== The problem ==
What you produce should be every line from the data that includes "This".

Screenshot grounding data:
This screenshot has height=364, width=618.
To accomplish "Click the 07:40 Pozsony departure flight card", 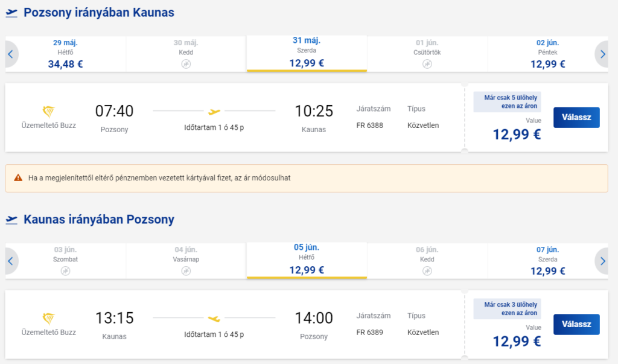I will (x=307, y=118).
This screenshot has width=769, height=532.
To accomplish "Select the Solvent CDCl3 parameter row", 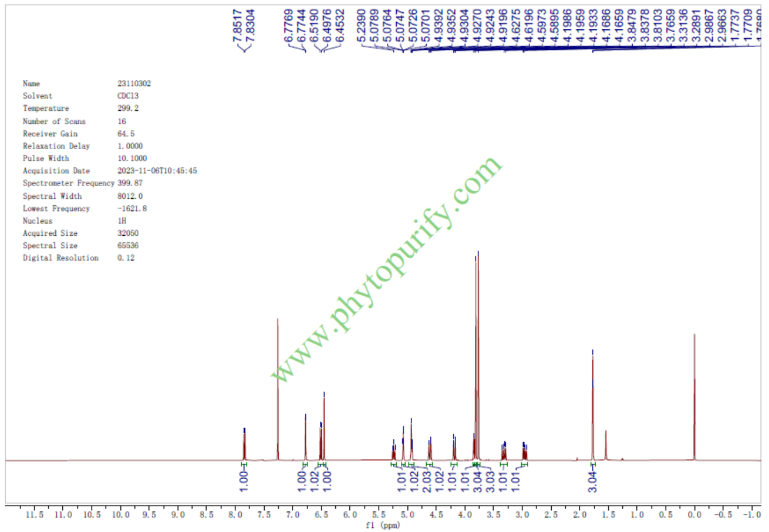I will [x=81, y=96].
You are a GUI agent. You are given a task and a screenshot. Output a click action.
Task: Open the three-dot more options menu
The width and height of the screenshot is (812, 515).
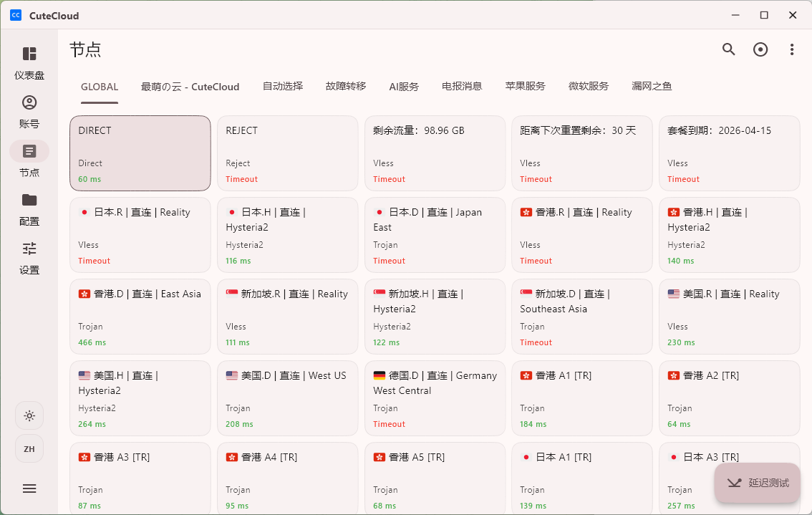791,49
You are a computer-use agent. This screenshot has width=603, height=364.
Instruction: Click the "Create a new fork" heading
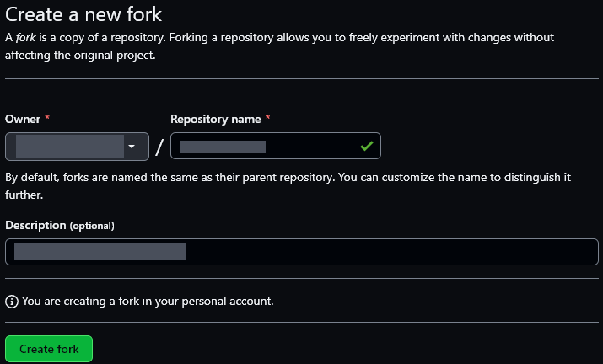click(x=83, y=14)
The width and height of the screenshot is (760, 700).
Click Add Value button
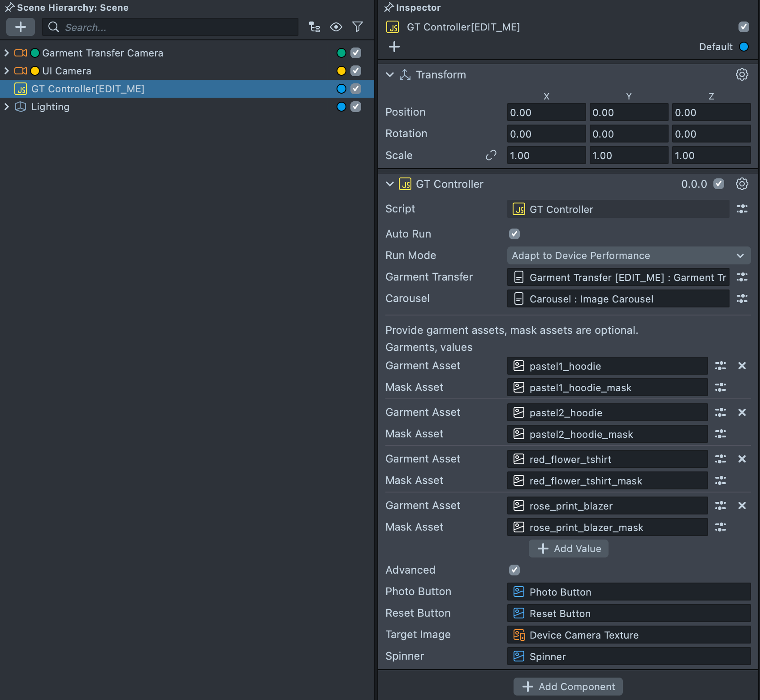click(x=568, y=549)
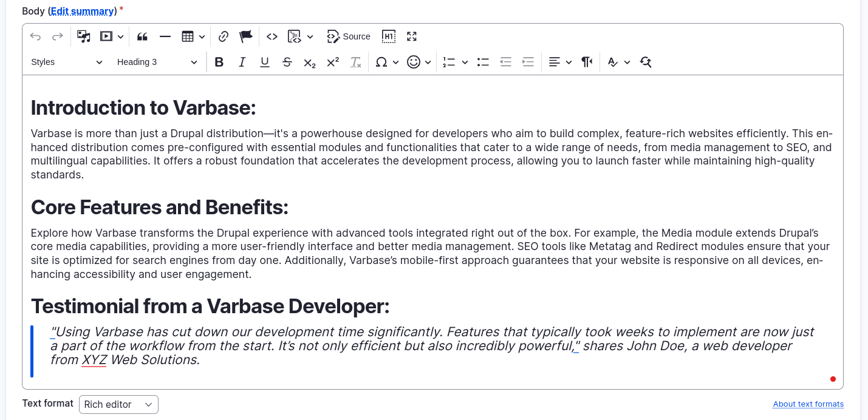Toggle italic formatting

point(242,62)
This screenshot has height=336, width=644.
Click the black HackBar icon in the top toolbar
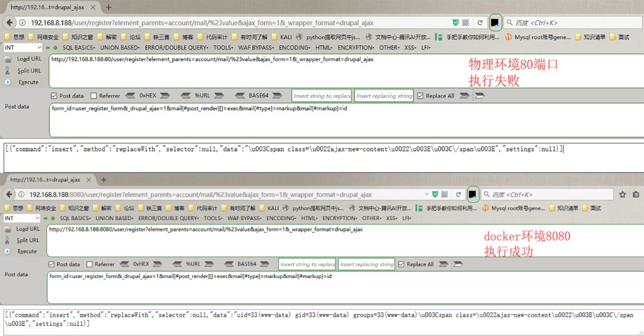pos(495,23)
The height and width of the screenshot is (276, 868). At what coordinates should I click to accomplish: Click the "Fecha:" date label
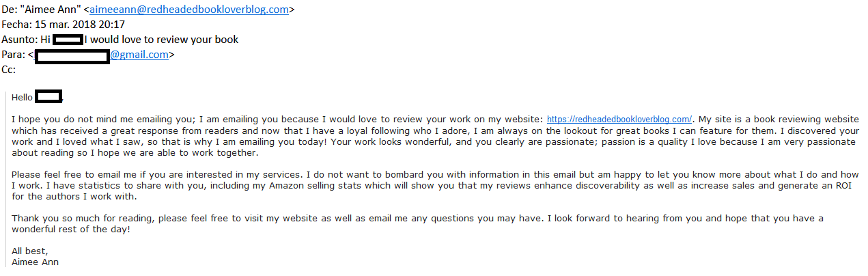point(16,25)
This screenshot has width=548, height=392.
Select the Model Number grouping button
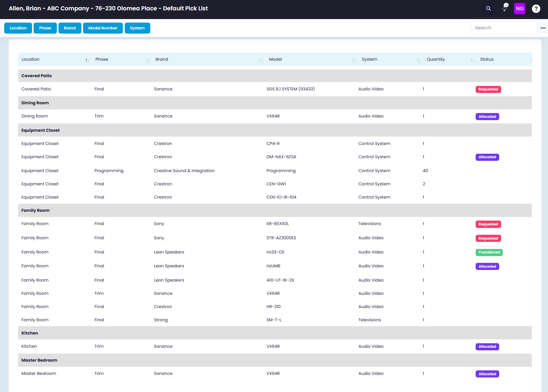click(x=103, y=28)
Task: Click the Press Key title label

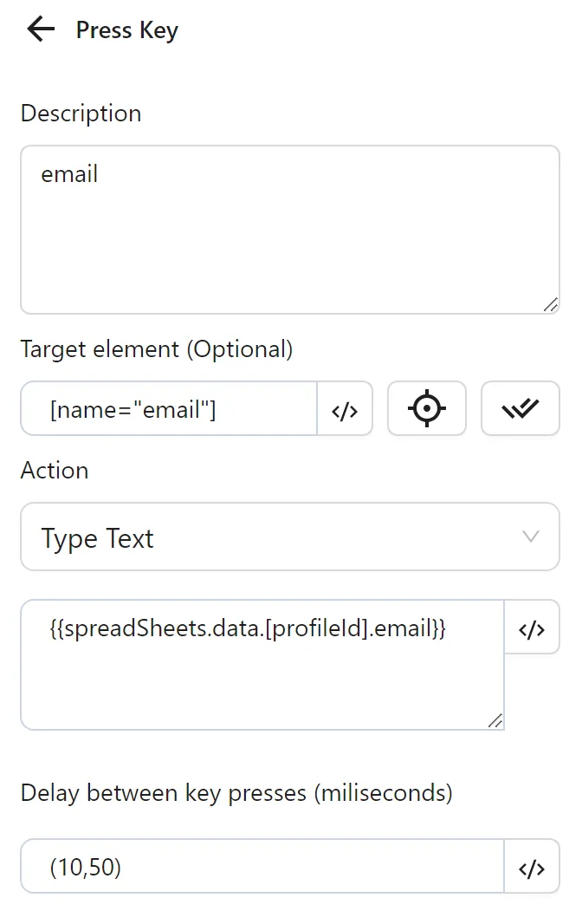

== Output of the exercise ==
This screenshot has height=364, width=618.
This screenshot has width=769, height=532.
You are a computer-use agent. This screenshot has width=603, height=364.
This screenshot has height=336, width=644.
This screenshot has width=548, height=392.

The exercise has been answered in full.